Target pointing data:
========================

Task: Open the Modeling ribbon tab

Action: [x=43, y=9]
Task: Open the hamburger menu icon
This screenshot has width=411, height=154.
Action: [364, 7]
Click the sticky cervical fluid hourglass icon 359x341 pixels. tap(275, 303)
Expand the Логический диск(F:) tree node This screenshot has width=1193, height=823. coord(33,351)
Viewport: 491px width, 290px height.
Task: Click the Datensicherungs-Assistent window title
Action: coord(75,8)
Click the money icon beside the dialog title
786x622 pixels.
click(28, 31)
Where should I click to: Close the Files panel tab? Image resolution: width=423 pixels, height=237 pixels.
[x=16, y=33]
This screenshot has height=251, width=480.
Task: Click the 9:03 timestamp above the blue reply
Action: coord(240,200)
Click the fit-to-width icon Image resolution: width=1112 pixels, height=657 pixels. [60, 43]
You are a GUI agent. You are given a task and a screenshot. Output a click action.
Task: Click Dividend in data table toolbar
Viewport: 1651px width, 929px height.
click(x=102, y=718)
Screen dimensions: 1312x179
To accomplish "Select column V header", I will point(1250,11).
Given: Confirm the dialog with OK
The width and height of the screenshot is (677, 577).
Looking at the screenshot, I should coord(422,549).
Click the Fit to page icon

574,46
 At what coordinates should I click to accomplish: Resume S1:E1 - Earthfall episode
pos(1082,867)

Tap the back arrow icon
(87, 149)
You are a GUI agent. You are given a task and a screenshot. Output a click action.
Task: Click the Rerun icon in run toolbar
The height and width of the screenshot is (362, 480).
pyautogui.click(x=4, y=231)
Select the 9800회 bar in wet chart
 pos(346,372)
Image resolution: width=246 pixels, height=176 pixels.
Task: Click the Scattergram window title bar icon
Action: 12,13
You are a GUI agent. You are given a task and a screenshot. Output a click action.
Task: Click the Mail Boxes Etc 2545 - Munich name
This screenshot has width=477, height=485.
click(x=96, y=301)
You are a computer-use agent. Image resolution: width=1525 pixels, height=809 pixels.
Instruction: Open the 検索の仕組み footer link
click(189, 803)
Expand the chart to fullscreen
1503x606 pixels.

========================

### Task prompt:
Reproduce all of the rows above verbatim, keeping every character and line break unchanged.

### Problem solution:
Task: Open the Modeling ribbon tab

Action: [x=43, y=9]
Task: Open the hamburger menu icon
This screenshot has width=411, height=154.
Action: [364, 7]
Click the sticky cervical fluid hourglass icon 359x341 pixels. tap(275, 303)
Expand the Логический диск(F:) tree node This screenshot has width=1193, height=823. coord(33,351)
Viewport: 491px width, 290px height.
Task: Click the Datensicherungs-Assistent window title
Action: coord(75,8)
Click the money icon beside the dialog title
786x622 pixels.
click(28, 31)
Where should I click to: Close the Files panel tab? Image resolution: width=423 pixels, height=237 pixels.
[x=16, y=33]
This screenshot has height=251, width=480.
Task: Click the 9:03 timestamp above the blue reply
Action: coord(240,200)
Click the fit-to-width icon Image resolution: width=1112 pixels, height=657 pixels. [60, 43]
You are a GUI agent. You are given a task and a screenshot. Output a click action.
Task: Click Dividend in data table toolbar
Viewport: 1651px width, 929px height.
click(x=102, y=718)
Screen dimensions: 1312x179
To accomplish "Select column V header", I will point(1250,11).
Given: Confirm the dialog with OK
The width and height of the screenshot is (677, 577).
Looking at the screenshot, I should coord(422,549).
Click the Fit to page icon

574,46
 At what coordinates should I click to accomplish: Resume S1:E1 - Earthfall episode
pos(1082,867)

Tap the back arrow icon
(87, 149)
You are a GUI agent. You are given a task and a screenshot. Output a click action.
Task: Click the Rerun icon in run toolbar
The height and width of the screenshot is (362, 480).
pyautogui.click(x=4, y=231)
Select the 9800회 bar in wet chart
 pos(346,372)
Image resolution: width=246 pixels, height=176 pixels.
Task: Click the Scattergram window title bar icon
Action: 12,13
You are a GUI agent. You are given a task and a screenshot. Output a click action.
Task: Click the Mail Boxes Etc 2545 - Munich name
This screenshot has width=477, height=485.
click(x=96, y=301)
You are a computer-use agent. Image resolution: width=1525 pixels, height=809 pixels.
Instruction: Open the 検索の仕組み footer link
click(189, 803)
Expand the chart to fullscreen
1503x606 pixels.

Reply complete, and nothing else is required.